Deciding to embrace the pandemic, creatively speaking, was a similarly easy decision for many of the medium’s first-responder shows, though the how will vary show to show. “If we pretend like it’s an alter-universe where this thing hasn’t happened, we’d quaint ourselves into irrelevance,” says Tim Minear, who oversees Fox’s 911 and spinoff 911: Lone Star. Though he’s only recently reconvened the two writers rooms, he suspects his shows will attempt to live in real time, which will likely mean the characters are in masks doing temperature checks as firefighters would in real life. Dick Wolf is keeping plans for his sprawling Chicago empire closer to the vest, saying only that he and his writers “will be sensitive to the world around [them]” as they produce shows that are “relevant” and “entertaining.”
Of course, there are plenty more writers in Hollywood who simply aren’t interested in rehashing the devastation, nor living in its wake. It’s a camp Ryan Murphy finds himself in. The showrunner has read speculation online that the pandemic could be the subject of future installments of American Horror Story or American Crime Story, but he insists he’s intensely uninterested in either. “I’m personally more interested in things that are about hope, beauty and romance — the opposite of the darkness that we’re going through,” he says. “So those are the things that I’m writing and interested in as a sort of escape.” David Mandel, formerly of Veep, is considerably more blunt in his assessment. “I don’t want to be sitting at home in a quarantine watching a show about a quarantine,” he says, confirming that he, too, is steering clear. It’s a sentiment shared by 30 Rock vet Matt Hubbard, too, who recently tweeted, “No one is going to wanna watch a show about dating on Zoom when this is over. Don’t write it. Stay strong.” The tweet, which was laced with clapping and fist bumping emojis, has been liked by some 65,000 already.
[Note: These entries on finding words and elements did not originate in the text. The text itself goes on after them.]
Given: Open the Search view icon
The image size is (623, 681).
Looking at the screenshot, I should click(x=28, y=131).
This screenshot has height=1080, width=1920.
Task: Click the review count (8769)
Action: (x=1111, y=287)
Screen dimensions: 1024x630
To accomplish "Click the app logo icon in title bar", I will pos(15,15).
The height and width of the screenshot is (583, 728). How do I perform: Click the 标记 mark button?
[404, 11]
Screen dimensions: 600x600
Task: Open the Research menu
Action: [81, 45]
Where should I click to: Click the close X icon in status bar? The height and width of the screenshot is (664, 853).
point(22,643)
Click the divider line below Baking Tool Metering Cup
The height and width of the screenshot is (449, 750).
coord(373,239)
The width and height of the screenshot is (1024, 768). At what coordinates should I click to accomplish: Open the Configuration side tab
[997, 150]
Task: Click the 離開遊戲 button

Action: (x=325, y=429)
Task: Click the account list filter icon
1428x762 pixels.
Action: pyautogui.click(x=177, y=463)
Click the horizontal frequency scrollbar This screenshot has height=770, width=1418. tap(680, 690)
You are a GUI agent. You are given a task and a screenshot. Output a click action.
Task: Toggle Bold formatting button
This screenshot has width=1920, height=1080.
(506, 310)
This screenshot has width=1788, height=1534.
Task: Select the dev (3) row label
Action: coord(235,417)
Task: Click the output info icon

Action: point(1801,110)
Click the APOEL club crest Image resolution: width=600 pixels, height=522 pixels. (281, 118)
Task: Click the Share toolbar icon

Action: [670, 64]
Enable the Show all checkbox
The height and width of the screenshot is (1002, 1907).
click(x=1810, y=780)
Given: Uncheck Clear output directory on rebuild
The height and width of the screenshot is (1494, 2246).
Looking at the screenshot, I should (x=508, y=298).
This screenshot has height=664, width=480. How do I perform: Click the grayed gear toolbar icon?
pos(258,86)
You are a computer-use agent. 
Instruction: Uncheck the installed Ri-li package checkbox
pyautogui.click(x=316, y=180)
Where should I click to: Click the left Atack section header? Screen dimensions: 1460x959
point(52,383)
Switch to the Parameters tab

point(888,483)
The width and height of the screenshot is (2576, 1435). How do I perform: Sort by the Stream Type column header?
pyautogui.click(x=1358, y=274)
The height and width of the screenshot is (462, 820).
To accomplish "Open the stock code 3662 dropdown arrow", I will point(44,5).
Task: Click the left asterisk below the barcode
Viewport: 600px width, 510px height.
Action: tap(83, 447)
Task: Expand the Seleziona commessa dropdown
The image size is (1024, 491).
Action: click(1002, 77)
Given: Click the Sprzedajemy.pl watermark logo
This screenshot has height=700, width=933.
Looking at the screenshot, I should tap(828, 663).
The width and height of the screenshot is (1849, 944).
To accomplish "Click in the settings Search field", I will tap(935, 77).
For still others, wading into the realities of our current world presents additional creative challenges. Take Netflix’s forthcoming family comedy The Upshaws, for which Wanda Sykes is a writer and star. While the room did discuss writing in the quarantine, Sykes says it collectively decided it was safer to stick to the storylines pitched to Netflix pre-pandemic. In fact, she isn’t even confident she’d know how to layer COVID-19 into what was already in place for the characters. “If they’re concerned about a relationship as a deadly virus is going on, it looks kind of petty,” says Sykes, by way of example.
Even Philbin isn’t sure her bosses at ABC will be up for her show embracing the pandemic. “For all I know, they might say, ‘This show is meant to be a reprieve,’” she says, “‘and the last thing families want to tune into when they’re looking to take a break are more stories about the pandemic,’ and they may be right.”